Structural and Biochemical Analysis of Protein-Protein Interactions Between the Acyl-Carrier Protein and Product Template Domain.

In fungal non-reducing polyketide synthases (NR-PKS) the acyl-carrier protein (ACP) carries the growing polyketide intermediate through iterative rounds of elongation, cyclization and product release. This process occurs through a controlled, yet enigmatic coordination of the ACP with its partner enzymes. The transient nature of ACP interactions with these catalytic domains imposes a major obstacle for investigation of the influence of protein-protein interactions on polyketide product outcome. To further our understanding about how the ACP interacts with the product template (PT) domain that catalyzes polyketide cyclization, we developed the first mechanism-based crosslinkers for NR-PKSs. Through in vitro assays, in silico docking and bioinformatics, ACP residues involved in ACP-PT recognition were identified. We used this information to improve ACP compatibility with non-cognate PT domains, which resulted in the first gain-of-function ACP with improved interactions with its partner enzymes. This advance will aid in future combinatorial biosynthesis of new polyketides.

Structural and functional analysis of two di-domain aromatase/cyclases from type II polyketide synthases.

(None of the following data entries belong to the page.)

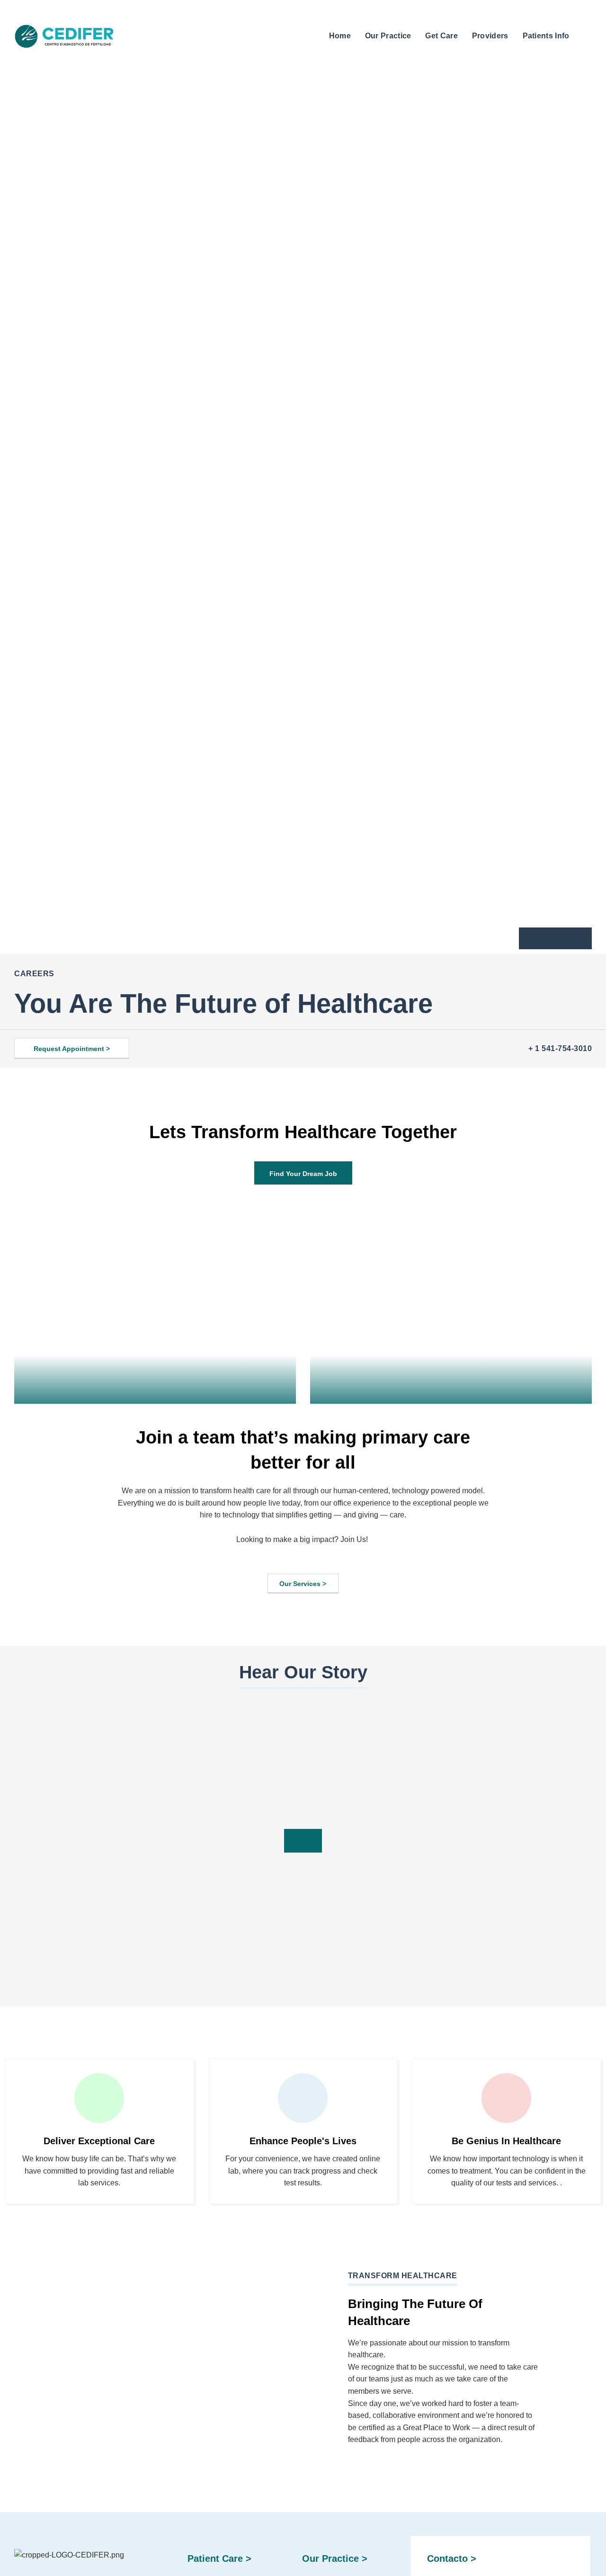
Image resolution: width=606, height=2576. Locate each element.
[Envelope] (555, 938)
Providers (490, 36)
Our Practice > (334, 2558)
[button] (585, 34)
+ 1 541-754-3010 (560, 1048)
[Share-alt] (576, 938)
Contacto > (451, 2558)
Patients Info (546, 36)
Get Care (441, 36)
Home (340, 36)
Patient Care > (219, 2558)
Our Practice (388, 36)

Aromatic polyketides make up a large class of natural products with diverse bioactivity. During biosynthesis, linear poly-ß-ketone intermediates are regiospecifically cyclized, yielding molecules with defined cyclization patterns that are crucial for polyketide bioactivity. The aromatase/cyclases (ARO/CYCs) are responsible for regiospecific cyclization of bacterial polyketides. The two most common cyclization patterns are C7-C12 and C9-C14 cyclizations. We have previously characterized three monodomain ARO/CYCs: ZhuI, TcmN, and WhiE. The last remaining uncharacterized class of ARO/CYCs is the di-domain ARO/CYCs, which catalyze C7-C12 cyclization and/or aromatization. Di-domain ARO/CYCs can further be separated into two subclasses: "nonreducing" ARO/CYCs, which act on nonreduced poly-ß-ketones, and "reducing" ARO/CYCs, which act on cyclized C9 reduced poly-ß-ketones. For years, the functional role of each domain in cyclization and aromatization for di-domain ARO/CYCs has remained a mystery. Here we present what is to our knowledge the first structural and functional analysis, along with an in-depth comparison, of the nonreducing (StfQ) and reducing (BexL) di-domain ARO/CYCs. This work completes the structural and functional characterization of mono- and di-domain ARO/CYCs in bacterial type II polyketide synthases and lays the groundwork for engineered biosynthesis of new bioactive polyketides.